We were traveling with our two dogs, Marty, a 31 pound Schnauzer/Blue Heeler mix and Melody, a 17 pound Miniature Schnauzer. I had to walk them several times each day. Both are very nice and calm and really like other people and animals. They are excellent travel companions.
At 8 AM on our last day at the hotel I went to the elevator with both dogs. I waited for over 5 minutes for an elevator to stop and when it did it was full. Apparently everyone was checking out at the same time. While waiting several more minutes for the next elevator, I was joined by an elderly couple with enough luggage for round-the-world trip. We exchanged pleasantries while we waited.

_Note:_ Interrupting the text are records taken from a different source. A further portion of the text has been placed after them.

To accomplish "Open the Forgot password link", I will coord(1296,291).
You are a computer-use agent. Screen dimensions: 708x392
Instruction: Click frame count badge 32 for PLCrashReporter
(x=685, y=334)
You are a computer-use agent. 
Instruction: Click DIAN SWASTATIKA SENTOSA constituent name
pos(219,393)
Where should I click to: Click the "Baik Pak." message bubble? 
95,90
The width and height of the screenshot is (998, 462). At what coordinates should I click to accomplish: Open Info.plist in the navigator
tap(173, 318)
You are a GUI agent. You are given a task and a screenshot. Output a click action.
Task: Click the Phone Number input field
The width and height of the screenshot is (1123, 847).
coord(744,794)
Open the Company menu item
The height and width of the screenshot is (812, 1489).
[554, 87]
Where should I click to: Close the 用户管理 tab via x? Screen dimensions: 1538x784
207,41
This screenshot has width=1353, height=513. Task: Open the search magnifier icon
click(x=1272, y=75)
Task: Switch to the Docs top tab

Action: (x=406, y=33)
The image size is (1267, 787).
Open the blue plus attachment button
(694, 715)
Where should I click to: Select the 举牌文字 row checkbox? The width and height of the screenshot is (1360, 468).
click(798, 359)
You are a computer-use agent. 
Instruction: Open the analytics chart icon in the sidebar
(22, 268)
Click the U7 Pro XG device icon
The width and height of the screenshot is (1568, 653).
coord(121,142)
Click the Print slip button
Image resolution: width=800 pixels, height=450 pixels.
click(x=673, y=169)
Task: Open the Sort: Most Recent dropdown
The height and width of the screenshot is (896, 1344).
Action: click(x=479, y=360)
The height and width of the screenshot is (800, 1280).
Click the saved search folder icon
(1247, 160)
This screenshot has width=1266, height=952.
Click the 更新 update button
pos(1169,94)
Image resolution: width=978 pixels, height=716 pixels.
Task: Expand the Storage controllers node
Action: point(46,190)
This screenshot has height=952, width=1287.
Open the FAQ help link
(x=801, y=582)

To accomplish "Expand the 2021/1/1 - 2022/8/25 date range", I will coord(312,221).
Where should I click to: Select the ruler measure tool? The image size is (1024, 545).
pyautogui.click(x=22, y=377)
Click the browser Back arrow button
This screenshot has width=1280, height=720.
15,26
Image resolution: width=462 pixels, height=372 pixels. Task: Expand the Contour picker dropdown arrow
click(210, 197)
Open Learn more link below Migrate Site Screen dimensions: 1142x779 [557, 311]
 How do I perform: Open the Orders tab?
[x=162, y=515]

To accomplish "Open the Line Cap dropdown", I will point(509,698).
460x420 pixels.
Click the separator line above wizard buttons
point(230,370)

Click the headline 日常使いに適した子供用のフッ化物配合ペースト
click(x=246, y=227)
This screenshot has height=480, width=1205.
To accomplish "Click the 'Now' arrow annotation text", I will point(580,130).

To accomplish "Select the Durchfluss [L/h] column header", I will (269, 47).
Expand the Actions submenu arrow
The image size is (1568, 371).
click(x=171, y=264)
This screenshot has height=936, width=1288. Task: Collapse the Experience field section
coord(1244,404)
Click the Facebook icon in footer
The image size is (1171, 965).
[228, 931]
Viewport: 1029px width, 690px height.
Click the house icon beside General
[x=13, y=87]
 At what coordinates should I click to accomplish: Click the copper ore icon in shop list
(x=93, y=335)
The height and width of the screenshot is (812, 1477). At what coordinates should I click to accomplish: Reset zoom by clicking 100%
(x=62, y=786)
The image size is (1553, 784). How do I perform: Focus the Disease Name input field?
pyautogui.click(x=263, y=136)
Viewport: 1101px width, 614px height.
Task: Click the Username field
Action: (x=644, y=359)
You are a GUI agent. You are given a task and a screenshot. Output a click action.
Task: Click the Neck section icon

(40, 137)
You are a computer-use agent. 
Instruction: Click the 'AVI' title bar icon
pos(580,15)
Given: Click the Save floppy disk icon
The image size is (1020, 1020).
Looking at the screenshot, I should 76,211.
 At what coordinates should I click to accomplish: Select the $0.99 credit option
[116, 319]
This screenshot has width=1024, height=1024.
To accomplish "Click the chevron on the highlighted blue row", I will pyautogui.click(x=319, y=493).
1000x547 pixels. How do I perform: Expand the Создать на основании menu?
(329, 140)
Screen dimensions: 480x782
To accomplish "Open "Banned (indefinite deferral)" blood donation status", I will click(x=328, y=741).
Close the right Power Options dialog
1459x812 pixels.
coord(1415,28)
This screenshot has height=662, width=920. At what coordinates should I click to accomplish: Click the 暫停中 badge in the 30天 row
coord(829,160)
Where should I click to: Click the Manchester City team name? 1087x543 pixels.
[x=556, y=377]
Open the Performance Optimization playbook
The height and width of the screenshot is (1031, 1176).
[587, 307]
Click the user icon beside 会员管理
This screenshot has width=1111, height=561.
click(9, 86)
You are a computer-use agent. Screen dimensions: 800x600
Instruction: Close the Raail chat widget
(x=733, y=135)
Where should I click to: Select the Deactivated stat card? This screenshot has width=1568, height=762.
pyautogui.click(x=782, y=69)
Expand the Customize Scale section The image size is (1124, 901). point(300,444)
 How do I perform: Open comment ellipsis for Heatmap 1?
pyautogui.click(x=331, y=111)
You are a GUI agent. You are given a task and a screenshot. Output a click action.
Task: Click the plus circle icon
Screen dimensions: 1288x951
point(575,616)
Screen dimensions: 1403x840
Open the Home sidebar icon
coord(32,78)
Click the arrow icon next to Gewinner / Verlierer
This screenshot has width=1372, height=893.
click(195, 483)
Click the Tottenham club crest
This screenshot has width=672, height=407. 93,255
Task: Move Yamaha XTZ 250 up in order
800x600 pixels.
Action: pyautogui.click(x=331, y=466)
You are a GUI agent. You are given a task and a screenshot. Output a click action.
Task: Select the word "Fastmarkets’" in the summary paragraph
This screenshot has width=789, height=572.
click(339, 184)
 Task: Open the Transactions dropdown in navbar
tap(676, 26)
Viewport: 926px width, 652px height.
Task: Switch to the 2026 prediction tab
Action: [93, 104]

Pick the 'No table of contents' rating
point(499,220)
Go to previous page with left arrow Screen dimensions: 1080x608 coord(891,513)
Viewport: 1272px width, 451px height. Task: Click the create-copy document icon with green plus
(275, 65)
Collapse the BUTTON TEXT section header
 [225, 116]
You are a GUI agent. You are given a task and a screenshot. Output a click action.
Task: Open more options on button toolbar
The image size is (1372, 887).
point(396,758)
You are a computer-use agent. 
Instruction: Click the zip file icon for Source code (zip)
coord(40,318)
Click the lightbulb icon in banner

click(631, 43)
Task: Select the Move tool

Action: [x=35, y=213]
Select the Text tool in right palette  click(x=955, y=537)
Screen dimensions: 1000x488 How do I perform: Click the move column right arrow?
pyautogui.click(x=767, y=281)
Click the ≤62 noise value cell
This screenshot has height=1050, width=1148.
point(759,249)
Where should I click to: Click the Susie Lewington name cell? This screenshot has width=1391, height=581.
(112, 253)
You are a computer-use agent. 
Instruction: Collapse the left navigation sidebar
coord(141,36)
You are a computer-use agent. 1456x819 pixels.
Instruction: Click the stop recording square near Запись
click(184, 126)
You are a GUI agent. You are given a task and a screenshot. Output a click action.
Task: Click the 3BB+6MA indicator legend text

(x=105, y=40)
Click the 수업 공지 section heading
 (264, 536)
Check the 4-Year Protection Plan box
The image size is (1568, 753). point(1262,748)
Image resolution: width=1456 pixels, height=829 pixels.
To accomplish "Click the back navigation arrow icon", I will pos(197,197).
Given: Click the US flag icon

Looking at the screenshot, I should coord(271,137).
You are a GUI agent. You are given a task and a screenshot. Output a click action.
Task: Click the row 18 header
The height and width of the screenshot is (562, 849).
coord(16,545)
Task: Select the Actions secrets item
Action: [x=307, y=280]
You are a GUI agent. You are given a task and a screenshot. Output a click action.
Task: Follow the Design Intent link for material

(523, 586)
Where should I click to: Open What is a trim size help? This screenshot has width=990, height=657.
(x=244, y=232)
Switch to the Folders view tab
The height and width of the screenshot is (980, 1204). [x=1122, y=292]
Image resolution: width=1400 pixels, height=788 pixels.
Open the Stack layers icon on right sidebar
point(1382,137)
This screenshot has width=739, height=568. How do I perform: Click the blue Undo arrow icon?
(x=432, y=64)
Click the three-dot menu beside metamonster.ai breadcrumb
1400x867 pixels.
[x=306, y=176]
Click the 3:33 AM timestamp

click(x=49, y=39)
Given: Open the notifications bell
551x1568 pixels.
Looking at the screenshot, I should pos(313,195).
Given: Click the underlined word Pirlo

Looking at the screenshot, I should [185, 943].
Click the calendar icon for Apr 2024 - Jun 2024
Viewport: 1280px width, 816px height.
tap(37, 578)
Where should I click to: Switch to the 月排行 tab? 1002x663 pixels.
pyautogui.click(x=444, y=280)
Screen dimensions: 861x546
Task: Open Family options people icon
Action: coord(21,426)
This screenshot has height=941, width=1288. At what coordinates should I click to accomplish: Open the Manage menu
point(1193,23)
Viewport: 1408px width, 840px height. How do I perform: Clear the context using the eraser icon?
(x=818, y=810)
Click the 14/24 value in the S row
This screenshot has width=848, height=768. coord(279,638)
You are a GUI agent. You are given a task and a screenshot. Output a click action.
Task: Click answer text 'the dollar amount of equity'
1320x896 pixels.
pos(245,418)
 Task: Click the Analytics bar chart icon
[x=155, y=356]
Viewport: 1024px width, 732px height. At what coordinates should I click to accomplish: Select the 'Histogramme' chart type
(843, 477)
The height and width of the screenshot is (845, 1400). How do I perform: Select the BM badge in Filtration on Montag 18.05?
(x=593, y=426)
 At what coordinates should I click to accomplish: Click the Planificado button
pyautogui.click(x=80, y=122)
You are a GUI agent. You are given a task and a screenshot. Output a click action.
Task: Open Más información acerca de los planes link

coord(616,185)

When the next car came, the old lady jumped in front of me and the dogs and said to her husband, “I’ll take this car. You get the next.” Oh no, this old creep was not going to make me wait another several minutes. I jumped onto the car with both dogs and got Marty’s tail out of the way so the door would close. When it did, the alarm went off indicating that the elevator was overloaded.
Hey, I grew up on a farm with a lot of finicky equipment. I learned that when something acts up, usually hitting it hard would get it going. I thumped the elevator door and the alarm stopped. The old line jumper screamed, “You’re gonna kill us all!”
“Relax,” I said. “We’re on the 4th floor. If this baby falls, we won’t even reach terminal velocity when we crash. We’ll probably hit at 20 to 30 miles per hour. You can survive that.” As I finished my rant, we arrived at the ground floor. I got out quickly and took the dogs outside to do their business. (By the way, considering the mine field I had to navigate in the dog walking area, I must have been the only person who picked up after their dog. But that’s another story for another time.)
So what happened to the pushy old lady? I don’t know if it did any good, but when I saw her waiting to check out with her husband, I grabbed a security guard and told him I heard her bragging that they were going to check out with a phony credit card. Don’t know if it inconvenienced them, but it sure made me feel better.